* _Excerpt to read_:
Endogenous and exogenous nitric oxide in the pedunculopontine tegmentum induces sleep.

Mesopontine cholinergic cells in the pedunculopontine tegmental (PPT) nuclei modulate the control of the wake-sleep cycle by releasing acetylcholine to their target structures. These cells also synthesize nitric oxide (NO) which diffuses into the extracellular space and acts as a neuronal messenger. The present study is based on the hypothesis that NO synthesis and its presence in the extracellular space in the PPT play a functional role in regulating the behavioral states of waking and sleep. This hypothesis was tested by microinjecting a control vehicle, NO donor, S-Nitroso-N-acetylpenicillamine (SNAP) and a competitive inhibitor of NO synthase enzyme (NOS), N(G)-Nitro-L-arginine methylester hydrochloride (L-NAME) into the PPT while quantifying the effects on wakefulness and sleep. Six cats were implanted with bilateral guide tubes for PPT microinjection and with standard electrodes to measure waking, slow-wave sleep (SWS), and rapid eye movement (REM) sleep. Five-hour free-moving polygraphic recordings were made following each microinjection (0.25 microl) of control saline, SNAP or L-NAME. Following microinjection of SNAP into the cholinergic cell compartments of the PPT, SWS and REM sleep were increased by 41.65% and 72.10% respectively, compared to the control microinjection. Microinjection of L-NAME reduced SWS and REM sleep by 40.33% and 62.05%, respectively, compared to controls. The present results demonstrate that endogenous NO synthesized within the PPT cholinergic cells functions as a paracrine signal in the control of waking and sleep by modulating local cholinergic cells.

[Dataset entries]

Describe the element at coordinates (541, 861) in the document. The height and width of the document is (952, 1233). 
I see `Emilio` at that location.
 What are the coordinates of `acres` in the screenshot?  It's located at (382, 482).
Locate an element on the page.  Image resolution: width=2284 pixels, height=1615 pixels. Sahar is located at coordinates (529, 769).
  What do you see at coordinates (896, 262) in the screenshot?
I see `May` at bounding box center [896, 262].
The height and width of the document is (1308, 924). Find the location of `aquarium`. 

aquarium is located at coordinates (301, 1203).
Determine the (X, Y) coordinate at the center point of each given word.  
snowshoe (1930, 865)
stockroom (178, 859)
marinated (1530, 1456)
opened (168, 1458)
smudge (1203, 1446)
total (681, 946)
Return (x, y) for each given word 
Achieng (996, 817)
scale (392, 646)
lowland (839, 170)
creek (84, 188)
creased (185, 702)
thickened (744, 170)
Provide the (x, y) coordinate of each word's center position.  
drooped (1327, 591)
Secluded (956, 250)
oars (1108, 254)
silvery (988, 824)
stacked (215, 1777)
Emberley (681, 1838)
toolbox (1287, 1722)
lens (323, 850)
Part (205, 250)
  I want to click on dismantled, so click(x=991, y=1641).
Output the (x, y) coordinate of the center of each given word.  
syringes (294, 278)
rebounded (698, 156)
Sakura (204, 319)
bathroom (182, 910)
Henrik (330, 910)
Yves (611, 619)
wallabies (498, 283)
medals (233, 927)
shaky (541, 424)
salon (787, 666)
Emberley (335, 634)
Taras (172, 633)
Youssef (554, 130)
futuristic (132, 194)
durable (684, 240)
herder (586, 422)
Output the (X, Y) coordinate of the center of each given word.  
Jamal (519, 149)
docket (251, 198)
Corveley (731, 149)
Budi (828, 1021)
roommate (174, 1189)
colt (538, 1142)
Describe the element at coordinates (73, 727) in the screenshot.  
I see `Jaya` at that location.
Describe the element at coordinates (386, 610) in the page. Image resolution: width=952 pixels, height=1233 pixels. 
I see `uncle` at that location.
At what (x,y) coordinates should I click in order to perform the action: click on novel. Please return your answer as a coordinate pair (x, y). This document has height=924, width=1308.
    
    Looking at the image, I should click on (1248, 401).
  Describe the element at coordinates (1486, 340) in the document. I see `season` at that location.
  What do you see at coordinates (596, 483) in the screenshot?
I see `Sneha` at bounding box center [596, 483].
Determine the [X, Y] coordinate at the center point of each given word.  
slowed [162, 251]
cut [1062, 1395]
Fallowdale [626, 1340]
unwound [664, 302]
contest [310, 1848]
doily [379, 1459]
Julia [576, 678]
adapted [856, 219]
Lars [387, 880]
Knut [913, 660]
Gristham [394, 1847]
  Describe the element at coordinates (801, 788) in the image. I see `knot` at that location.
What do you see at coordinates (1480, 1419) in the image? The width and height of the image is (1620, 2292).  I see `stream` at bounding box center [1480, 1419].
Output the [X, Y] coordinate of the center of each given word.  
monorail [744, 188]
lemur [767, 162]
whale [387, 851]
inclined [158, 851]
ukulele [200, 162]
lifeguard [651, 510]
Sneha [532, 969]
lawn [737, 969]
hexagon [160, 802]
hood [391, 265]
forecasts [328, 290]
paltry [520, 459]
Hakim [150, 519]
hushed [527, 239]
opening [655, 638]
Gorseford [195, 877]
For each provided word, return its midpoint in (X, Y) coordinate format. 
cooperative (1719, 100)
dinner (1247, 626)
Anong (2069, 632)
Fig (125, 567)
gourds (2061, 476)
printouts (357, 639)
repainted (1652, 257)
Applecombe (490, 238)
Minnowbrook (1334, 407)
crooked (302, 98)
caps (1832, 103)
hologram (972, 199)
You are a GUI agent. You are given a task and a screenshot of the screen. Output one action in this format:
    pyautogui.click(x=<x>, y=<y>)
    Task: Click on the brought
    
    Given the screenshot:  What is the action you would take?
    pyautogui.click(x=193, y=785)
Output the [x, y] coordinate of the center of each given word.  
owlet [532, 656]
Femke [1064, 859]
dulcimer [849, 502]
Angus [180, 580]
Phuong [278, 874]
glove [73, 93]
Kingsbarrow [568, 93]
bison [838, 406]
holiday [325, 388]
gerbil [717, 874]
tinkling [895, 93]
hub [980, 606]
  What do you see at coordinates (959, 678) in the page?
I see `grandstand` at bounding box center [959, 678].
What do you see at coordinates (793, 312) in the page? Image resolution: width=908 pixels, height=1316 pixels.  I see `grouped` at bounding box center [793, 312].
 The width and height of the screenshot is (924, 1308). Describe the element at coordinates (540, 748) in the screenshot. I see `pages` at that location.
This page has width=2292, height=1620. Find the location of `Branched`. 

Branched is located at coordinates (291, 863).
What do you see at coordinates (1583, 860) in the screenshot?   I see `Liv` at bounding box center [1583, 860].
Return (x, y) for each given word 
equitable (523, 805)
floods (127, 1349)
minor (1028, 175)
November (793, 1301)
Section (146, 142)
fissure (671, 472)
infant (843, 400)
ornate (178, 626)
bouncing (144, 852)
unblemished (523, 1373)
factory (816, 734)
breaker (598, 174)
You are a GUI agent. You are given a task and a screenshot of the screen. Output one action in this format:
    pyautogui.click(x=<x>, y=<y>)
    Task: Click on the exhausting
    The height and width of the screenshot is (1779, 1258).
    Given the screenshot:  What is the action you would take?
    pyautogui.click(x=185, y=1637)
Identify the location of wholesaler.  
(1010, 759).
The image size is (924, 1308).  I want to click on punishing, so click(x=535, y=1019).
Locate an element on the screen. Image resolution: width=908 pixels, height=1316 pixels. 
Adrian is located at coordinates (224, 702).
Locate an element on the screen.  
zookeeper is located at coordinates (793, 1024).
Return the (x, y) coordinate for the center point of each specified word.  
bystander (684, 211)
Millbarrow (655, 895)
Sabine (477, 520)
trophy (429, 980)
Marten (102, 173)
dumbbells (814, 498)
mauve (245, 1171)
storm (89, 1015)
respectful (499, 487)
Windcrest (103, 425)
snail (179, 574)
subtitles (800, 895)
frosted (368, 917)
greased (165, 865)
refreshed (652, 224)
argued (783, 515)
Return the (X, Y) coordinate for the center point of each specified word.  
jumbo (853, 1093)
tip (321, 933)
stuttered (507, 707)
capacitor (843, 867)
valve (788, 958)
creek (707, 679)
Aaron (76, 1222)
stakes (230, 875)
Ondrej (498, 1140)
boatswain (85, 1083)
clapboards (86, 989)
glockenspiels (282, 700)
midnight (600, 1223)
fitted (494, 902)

* _Activity_:
Condense the paragraph of the nitric oxide and sleep text that opens with "Mesopontine cholinergic cells" into a bulleted list of its main facts.

* _Written solution_:
- Cholinergic cells in the pedunculopontine tegmental (PPT) nuclei modulate the wake-sleep cycle by releasing acetylcholine to their target structures.
- These cells also synthesize nitric oxide (NO), which diffuses into the extracellular space and acts as a neuronal messenger.
- Hypothesis: NO synthesis and its extracellular presence in the PPT help regulate waking and sleep.
- Method: Six cats had bilateral guide tubes implanted in the PPT, plus electrodes to measure waking, slow-wave sleep (SWS), and REM sleep. Each received 0.25 microl microinjections of control saline, the NO donor SNAP, or the NOS inhibitor L-NAME. Five-hour free-moving polygraphic recordings followed each injection.
- SNAP increased SWS by 41.65% and REM sleep by 72.10% compared with control.
- L-NAME reduced SWS by 40.33% and REM sleep by 62.05% compared with control.
- Conclusion: NO made within PPT cholinergic cells acts as a paracrine signal that controls waking and sleep by modulating local cholinergic cells.